→ **WHAT THE TASK ASKS**: Lines from the one containing "The height and width of the screenshot is (440, 623)." through the final line of the data, restated word for word and free of pictures, make up the whole answer.

→ **RAW DATA**:
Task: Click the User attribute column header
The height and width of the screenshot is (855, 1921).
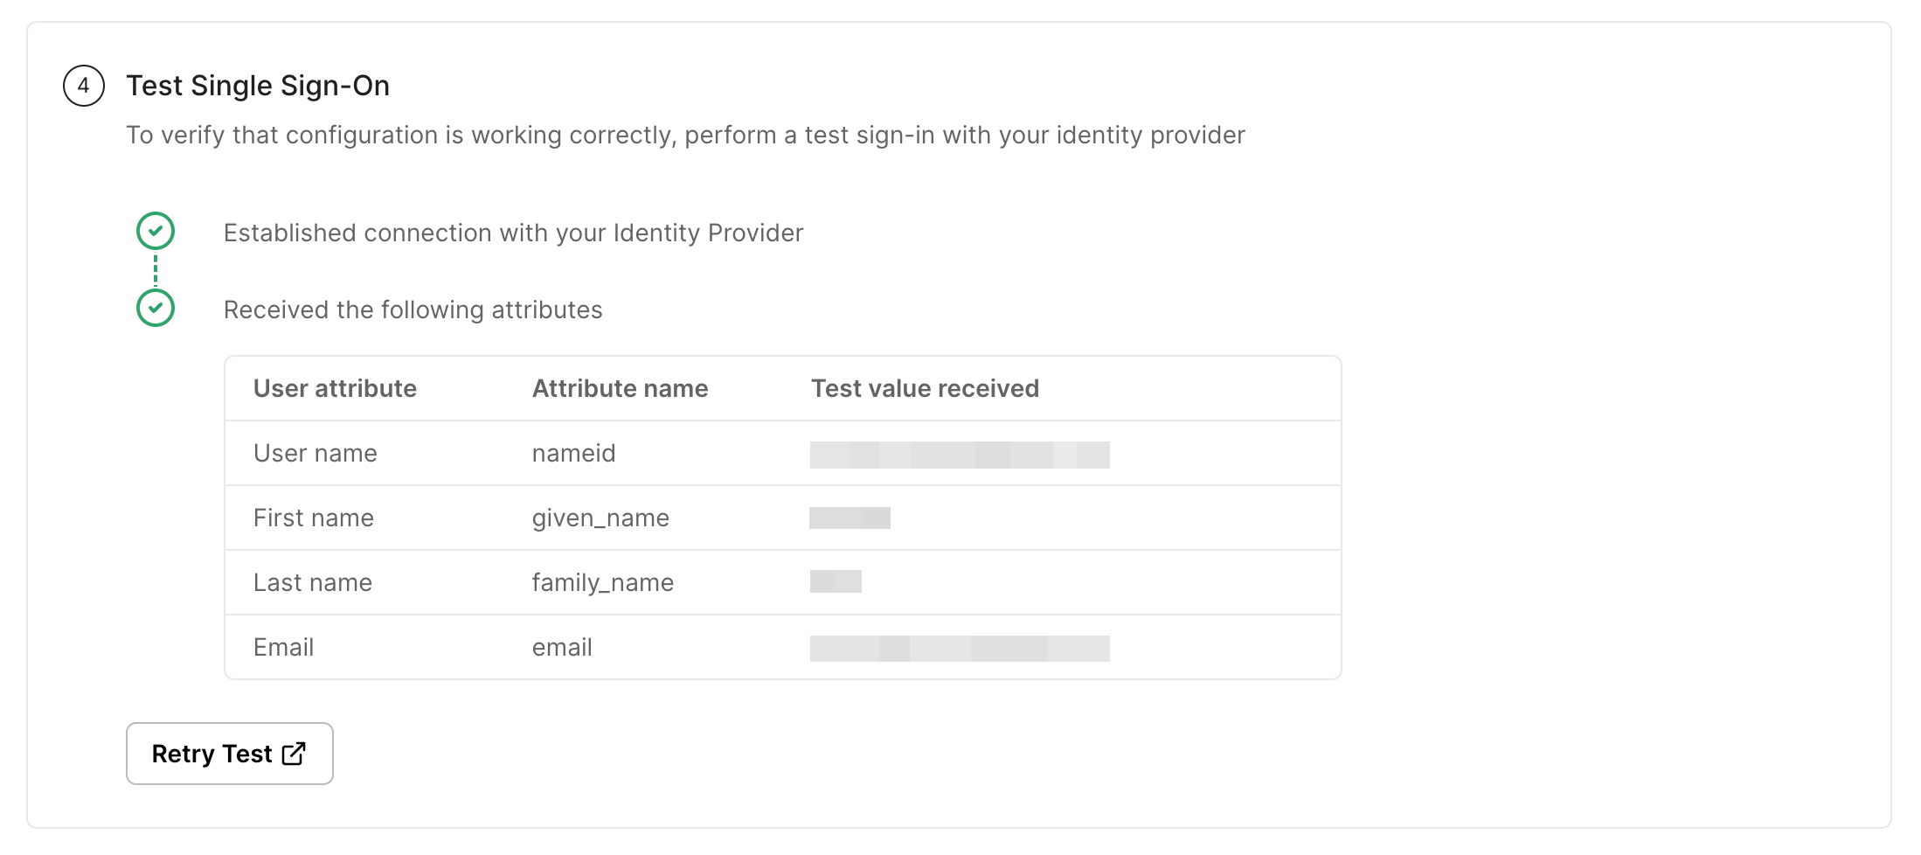Action: click(x=335, y=388)
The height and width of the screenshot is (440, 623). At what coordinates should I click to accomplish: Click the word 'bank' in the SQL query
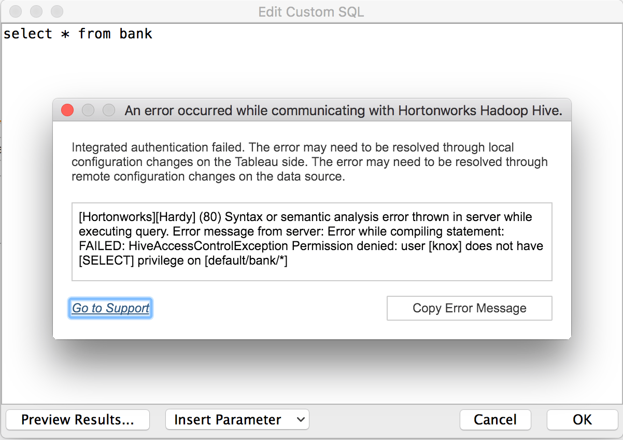coord(135,34)
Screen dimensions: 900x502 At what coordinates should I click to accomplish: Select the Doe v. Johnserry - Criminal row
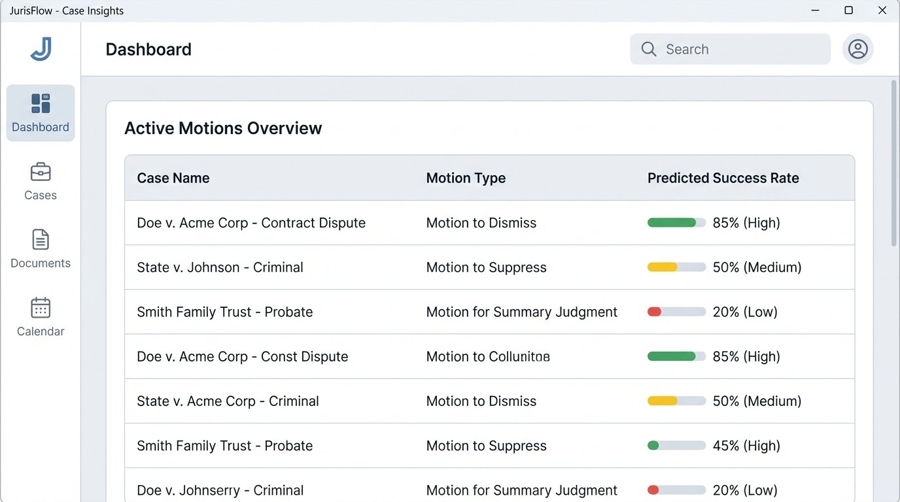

→ **EXERCISE RESULT**:
The height and width of the screenshot is (440, 623). At what coordinates should I click to accomplish: Click the word 'bank' in the SQL query
coord(135,34)
Screen dimensions: 900x502 At what coordinates should I click to accomplish: Select the Doe v. Johnserry - Criminal row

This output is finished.